Starting from:
$30

$24

Lab #3: "Thanks for All the Fish!!!" Solution

Please watch this video first...




www.sciencechannel.com/tv-shows/through-the-wormhole/videos/through-the-wormhole-information-theory/




In this lab you will develop a software system to collect data from a portion of the book War of The Worlds by H.G. Wells to verify the experiments performed by Dr. Lawrence. Ultimately, Dr. Lawrence is trying to apply information theory to see if the chatter of dolphins constitutes a complex language.

You will create a software system that will analyze English text by creating word frequency histograms. Some general program specifications are as follows:




1. You must develop a C++ class library to work with the main.cc file provided to




you in Appendix A. Your libraries will be used to create a word frequency histogram from a text file that is provided to you on t-square called ProcessedWOW.dat. This

file contains modified text for War of the Worlds; as you see in the file it contains only lower case letters and no puncuation marks.

Your program will create two output files that contain the histograms sorted in two different fashions -- one sort alphabetically and one sorted by frequency.
You must create at least TWO C++ classes, which are discussed in the next section.

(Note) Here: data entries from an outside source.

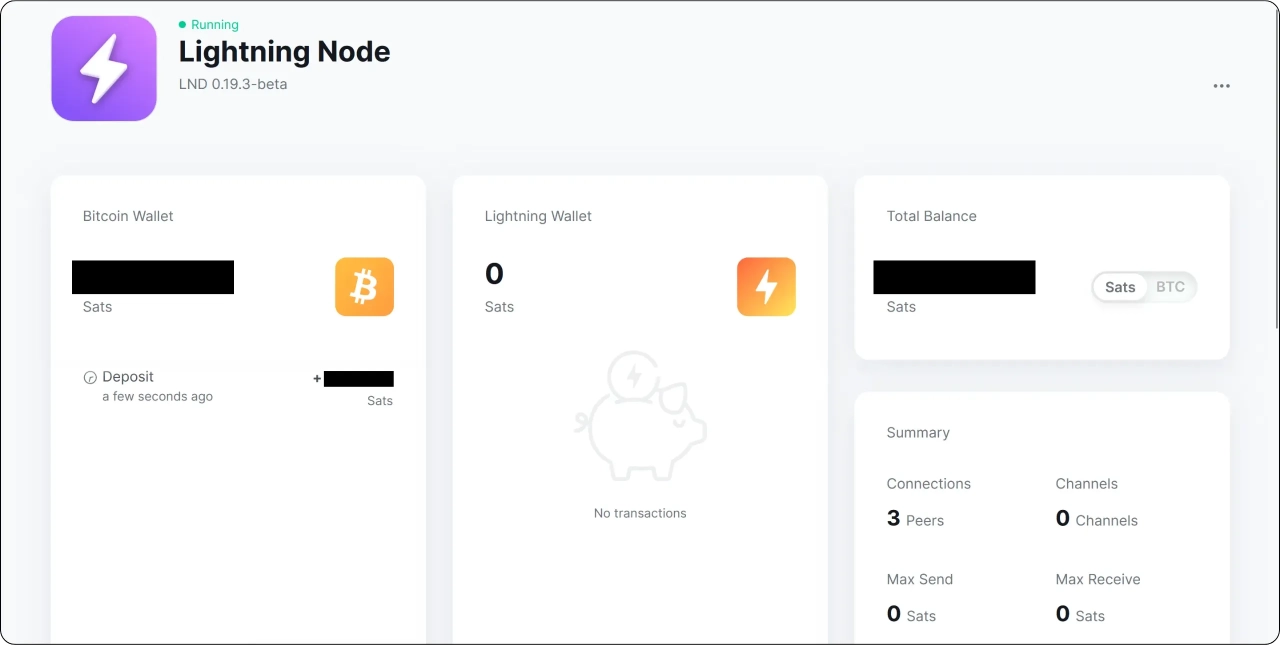This screenshot has height=645, width=1280.
Task: Click the piggy bank placeholder illustration
Action: click(640, 415)
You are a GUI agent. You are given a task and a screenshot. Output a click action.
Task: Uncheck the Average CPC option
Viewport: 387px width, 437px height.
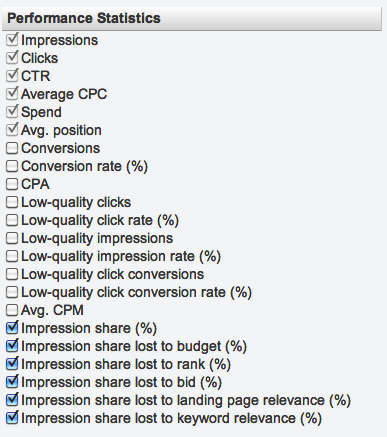12,94
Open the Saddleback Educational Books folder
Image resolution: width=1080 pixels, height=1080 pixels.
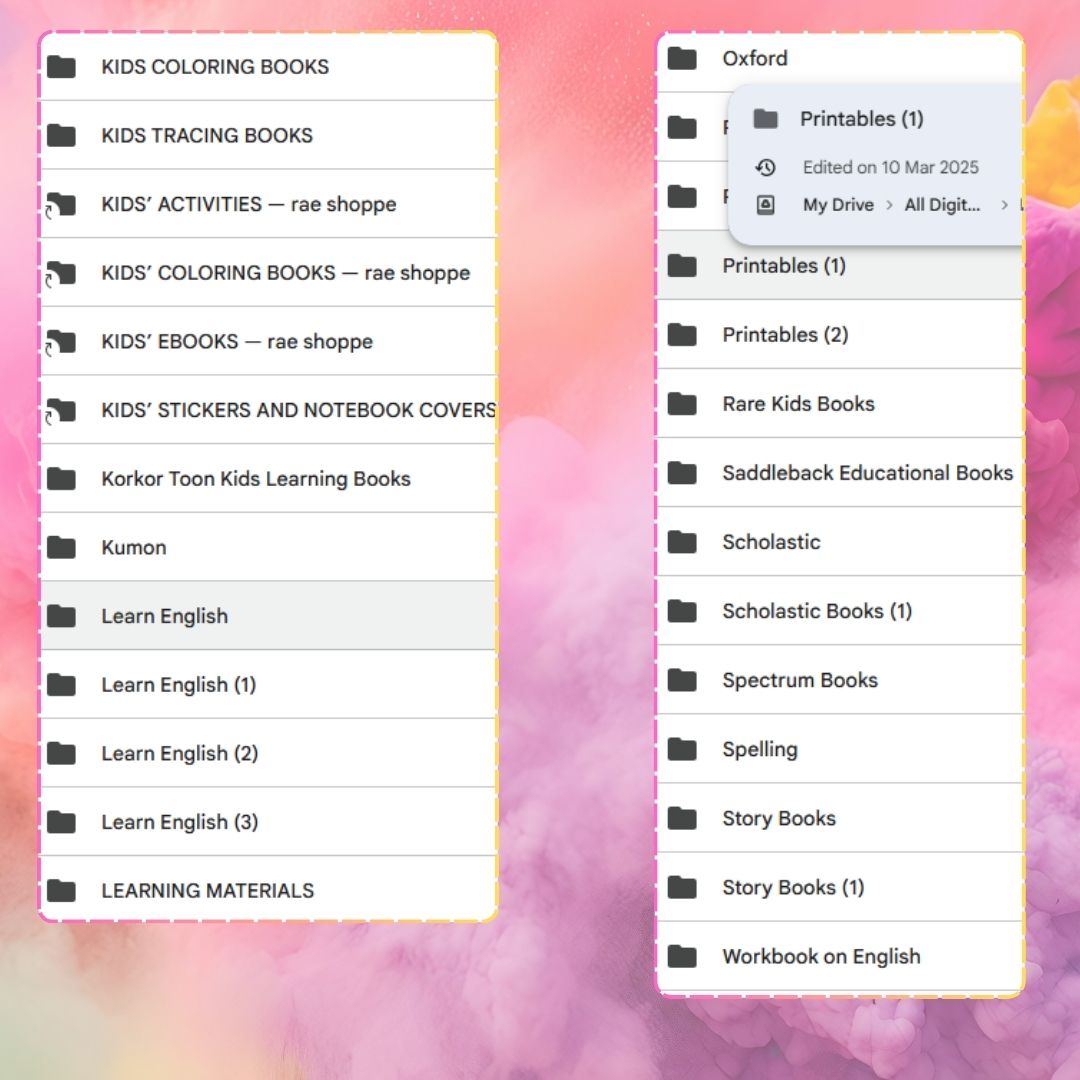(867, 473)
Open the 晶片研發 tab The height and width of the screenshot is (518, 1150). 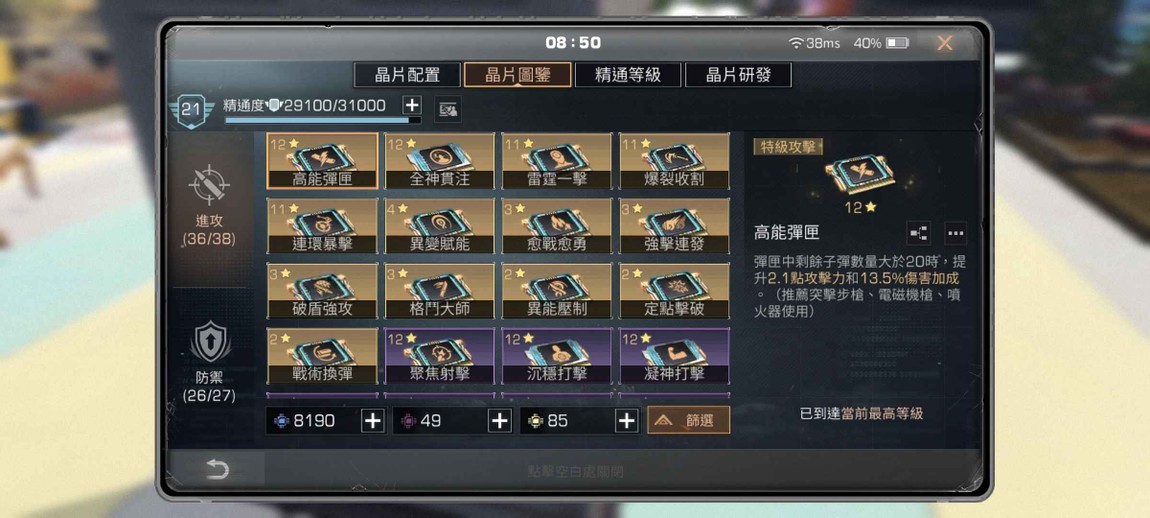point(739,75)
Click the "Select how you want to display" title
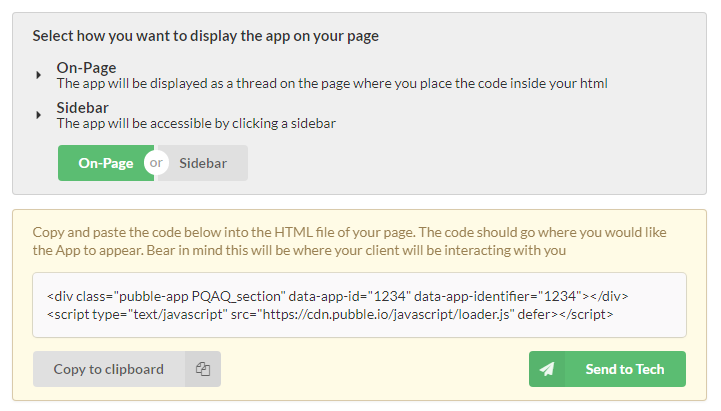The image size is (721, 411). (205, 36)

We are limited to data structures that we have talked about so far; therefore, you can only use static C++ arrays to store your word frequency histograms. A discussion of a strategy to do this appears later in this lab.



You must have three specific files to manage your system. The header file histogram.h contains your class interfaces for all your classes, the source file histogram.cc will contain the implementations of your member functions of all your C++ classes, and the source file main.cc will contain the main function that is provided to you in Appendix A.

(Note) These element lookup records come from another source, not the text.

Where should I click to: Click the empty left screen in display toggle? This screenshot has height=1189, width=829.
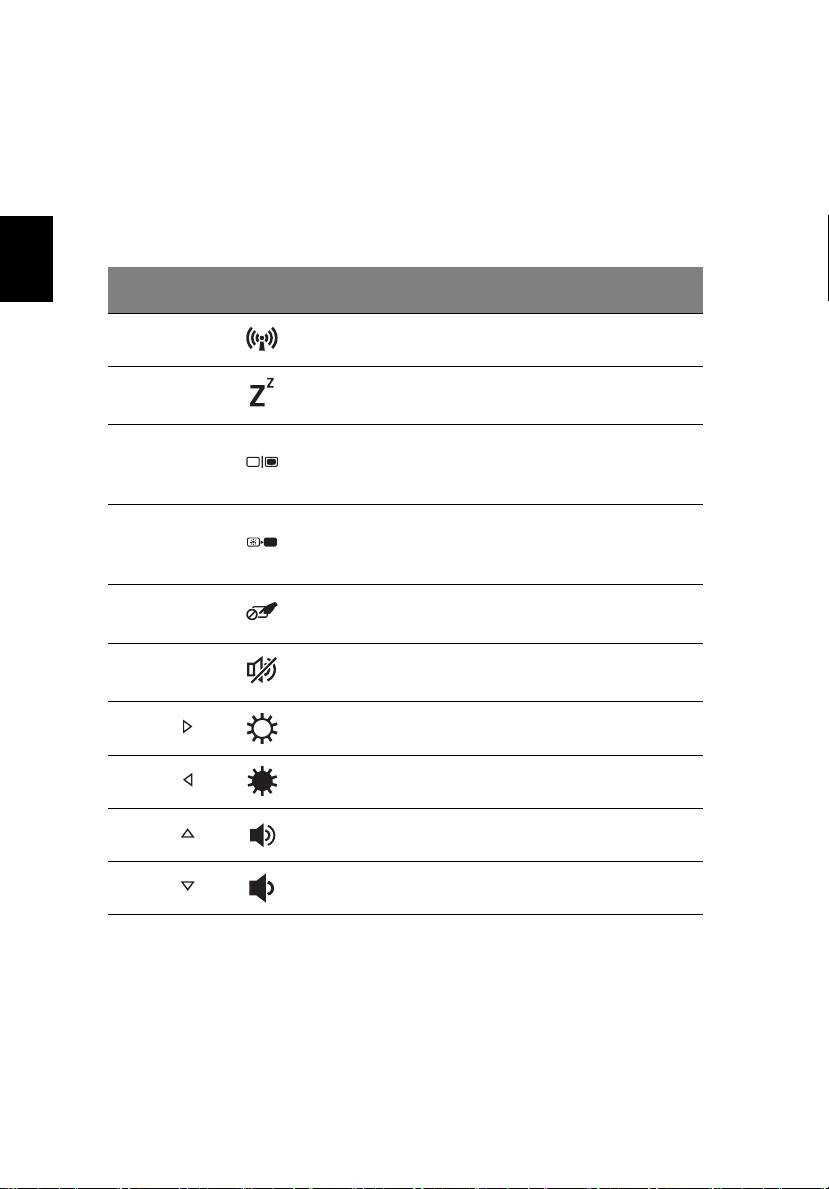[x=253, y=462]
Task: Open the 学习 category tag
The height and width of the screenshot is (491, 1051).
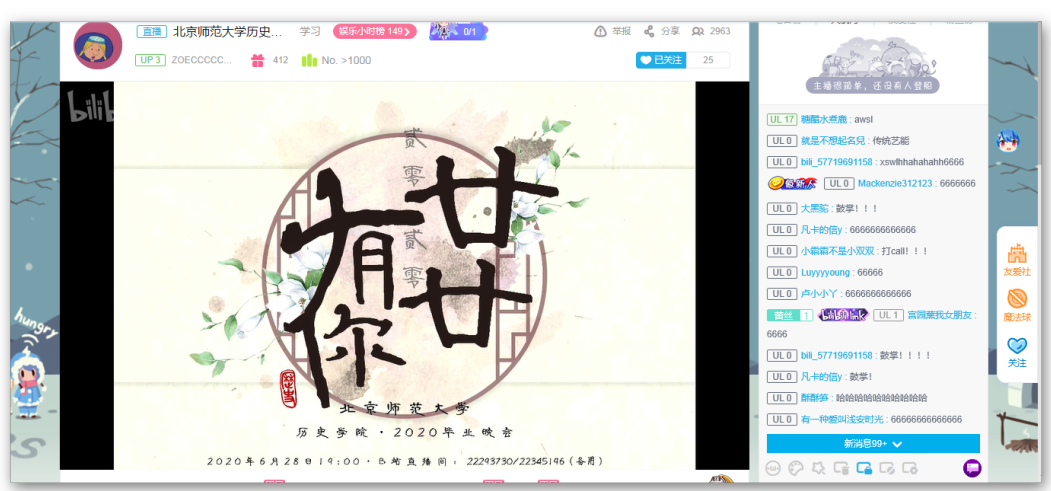Action: tap(310, 31)
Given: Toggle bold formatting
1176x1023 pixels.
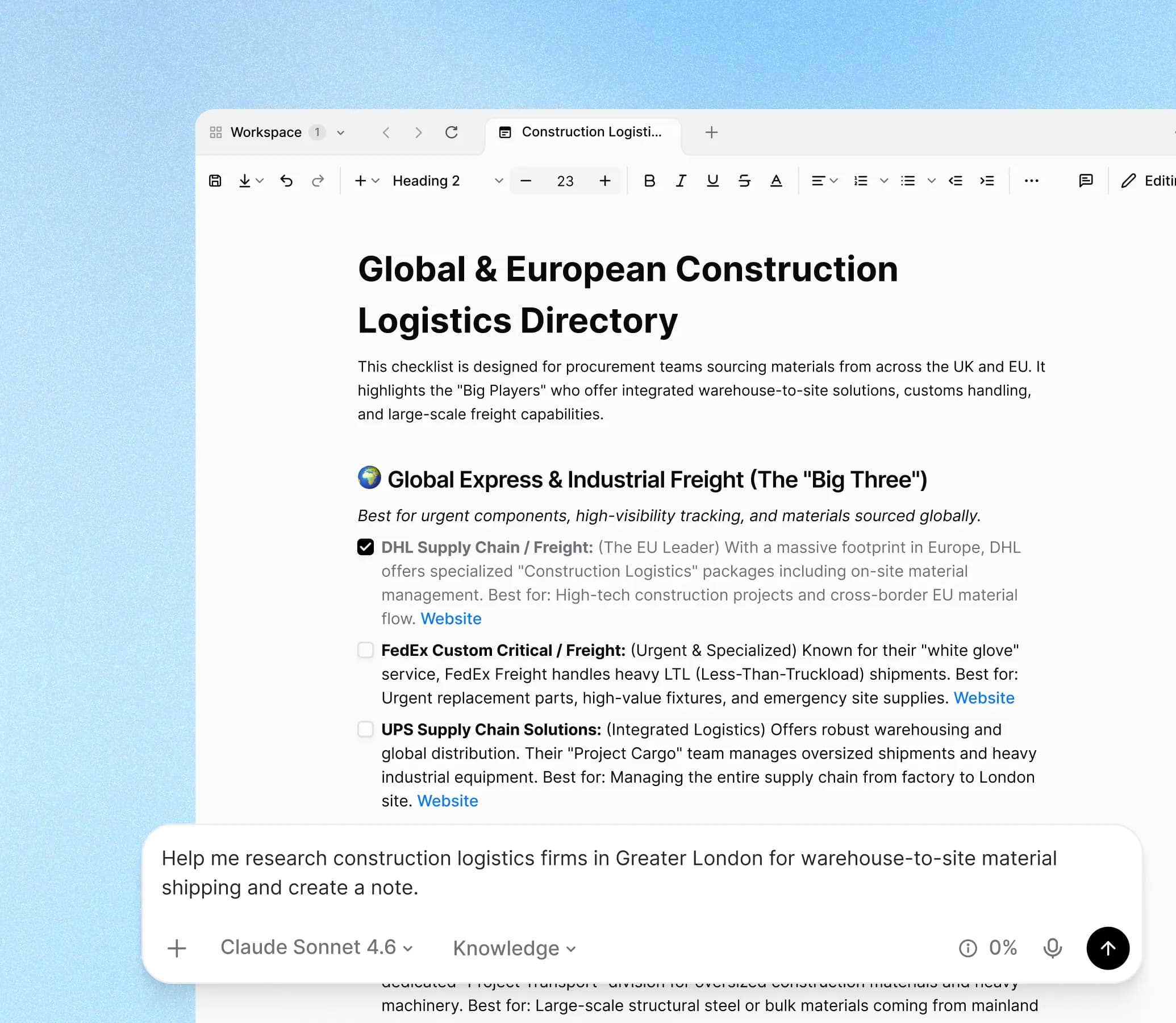Looking at the screenshot, I should click(649, 181).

The objectives of this lab are to give you practice:




Using basic C++ classes;



Creating basic arrays of user-defined objects;



Creating constructors and overloading constructors;



Using and creating set and get member functions in C++ classes;



Using C++ string objects; and



Using basic text file I/O objects and operators.

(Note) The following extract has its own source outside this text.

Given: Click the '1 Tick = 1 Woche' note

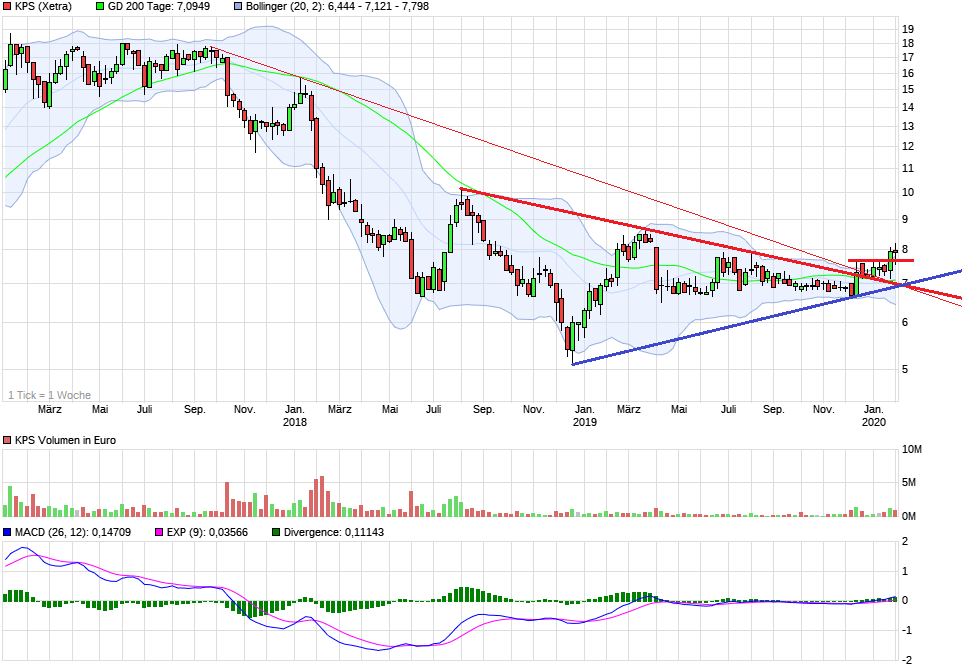Looking at the screenshot, I should (x=49, y=395).
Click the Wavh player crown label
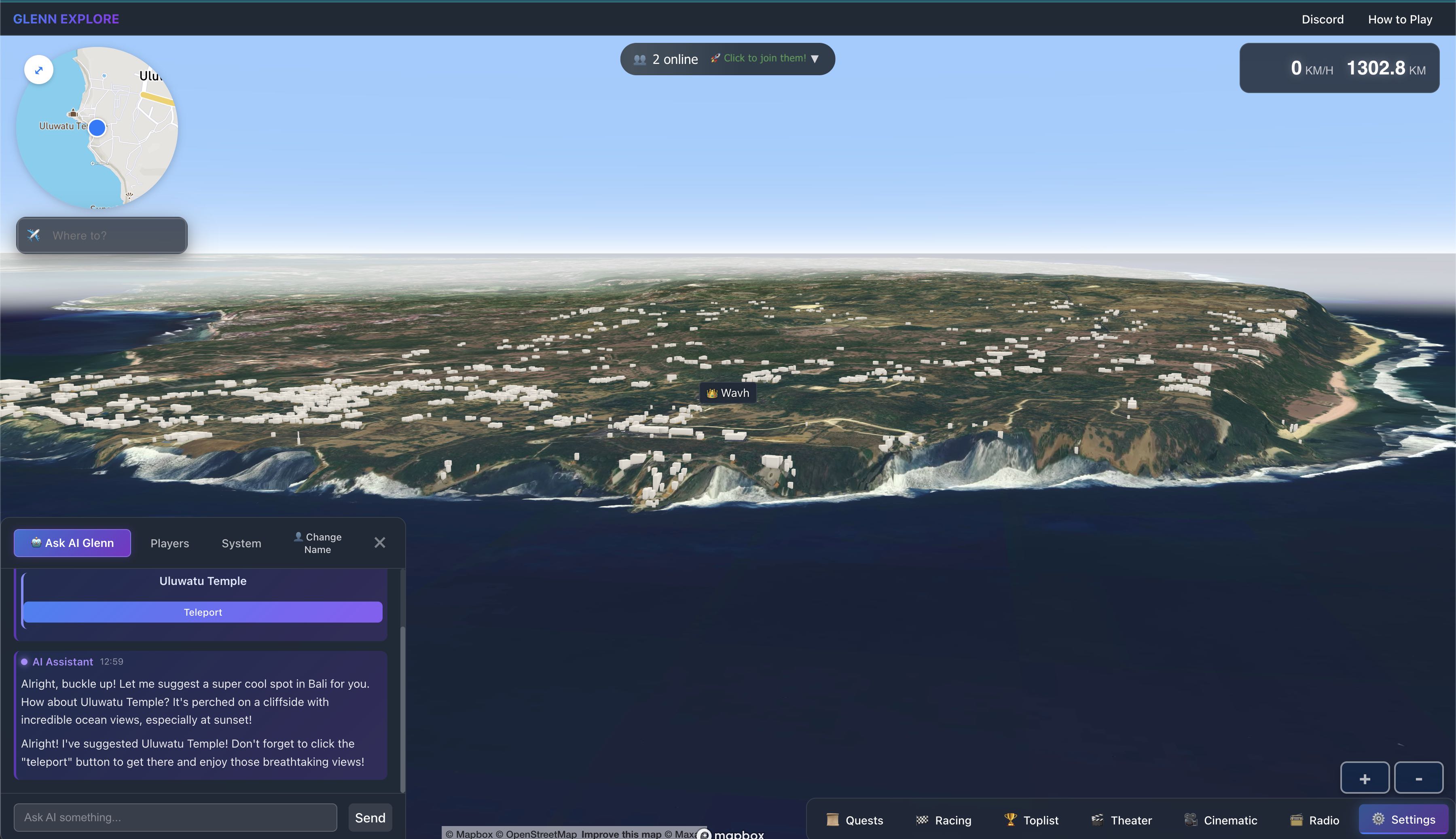The width and height of the screenshot is (1456, 839). click(x=728, y=393)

This lab has been tested using the g++ compiler on deepthought.cc.gatech.edu. Please see Appendix B to see your turn in options.










ECE2036 FALL2017
1
C++ Class Requirements




I would like for you to create at least two separate classes for your program. The specifications are below.




WordUnit




This class will be called WordUnit, and you will need to create a class with data members that correspond to a string that contains a single word of text and an integer that contains the number of times that the word appears in a given book. You can choose your own data member names.




WordHistogram




This class will be call WordHistogram, and it will contain the entire word histogram for the book that you are analyzing. A primary data member will be an array of WordUnits. We have not discussed dynamic arrays at this point, so I would like for you to have a static fixed array with a large number of entries. For this exercise, assume that you have 10,000 elements in your array. In addition, you will need to have an integer variable that contains the number of elements that you are storing in this array. Furthermore, I would like for you to have a string that contains the file name of the text file that contains your book.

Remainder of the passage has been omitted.